As for its model to acquire and resell its physical vehicle assets, Silvercar uses debt financing to purchase its fleet of A4s through a partnership with Audi. The startup knew it wanted a car brand with a "premium connotation" among consumers, and BMW tested too masculine, while Mercedes felt too rich to focus groups. Audi landed somewhere perfectly in the middle, and Silvercar soon became its biggest fleet customer in North America.

"We buy hundreds of cars per month, then build software, hardware, run the actual airport location; we are all completely vertically integrated," Schenider said. "We then dispose of them at auction, we make money off them, and so we kind of do this thing from soup to nuts."

In the last few months, Silvercar's technology and operational model has grown increasingly appealing to the venture capital community, a group of people who tend to feel the same way as Schneider does about a company's profitability goals. In October, the company made headlines for attracting investment from Facebook co-founder Eduardo Saverin and his Velos Partners during its $14 million Series B funding round. Saverin joined Silvercar's other high-profile investors like Path founder Dave Morin and Chris Dixon of Andreessen Horowitz. (Andreessen Horowitz is also an investor in BuzzFeed.)

One of Silvercar's earliest investors, Tom Ball of Austin Ventures, sees nearly limitless potential for Silvercar's proprietary technology and operational systems, and how they could contribute to the future of car rental.

"I think it's a technology company first because much like Uber, our technology has a bunch of applications outside of just car rental," Ball told BuzzFeed News. "That said, car rental is a huge industry that's had no innovation in years so we can start there, but I do see a bunch of other implementations of the technology. If this becomes the Silvercar platform for a bunch of other stuff, that's an investor's dream. So if we're able to call this a platform in five years that changed the way consumers interact with old school, sucky experiences, that's great. That's legacy appeal."

For now, Silvercar is keeping the potential future uses for its technology under wraps, but Schneider is willing to give a few hints.

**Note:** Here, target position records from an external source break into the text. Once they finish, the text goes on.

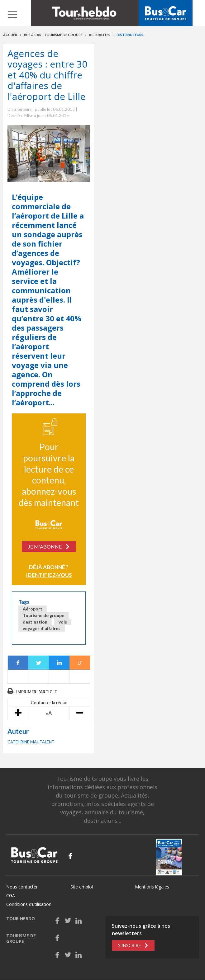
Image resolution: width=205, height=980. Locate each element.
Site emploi (82, 887)
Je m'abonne (45, 546)
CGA (10, 896)
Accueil (10, 35)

For example, this month marks the first time Silvercar will license only its technology and operational model, moving its systems beyond its standalone car rental business and into a partnership with the larger auto industry. This is a result of what Schneider believes will be a surge in car sharing.

"Owned personal transportation is declining, livery is surging, and shared or anytime use of a car as a fractional asset, that's going to increase pretty dramatically," Schneider said. "Whether its car delivery, or walk down the street street to pick it up, or four people able to go in and share a car in between friends, this technology will help you schedule it. The idea is that you're not buying an Audi, you're buying Audi for a flexible amount of time. I know this sounds kind of cheesy, but it's really about changing the way the world hits the road."

An earlier version of this story misspelled the last name of frequent Silvercar customer Craig Glee.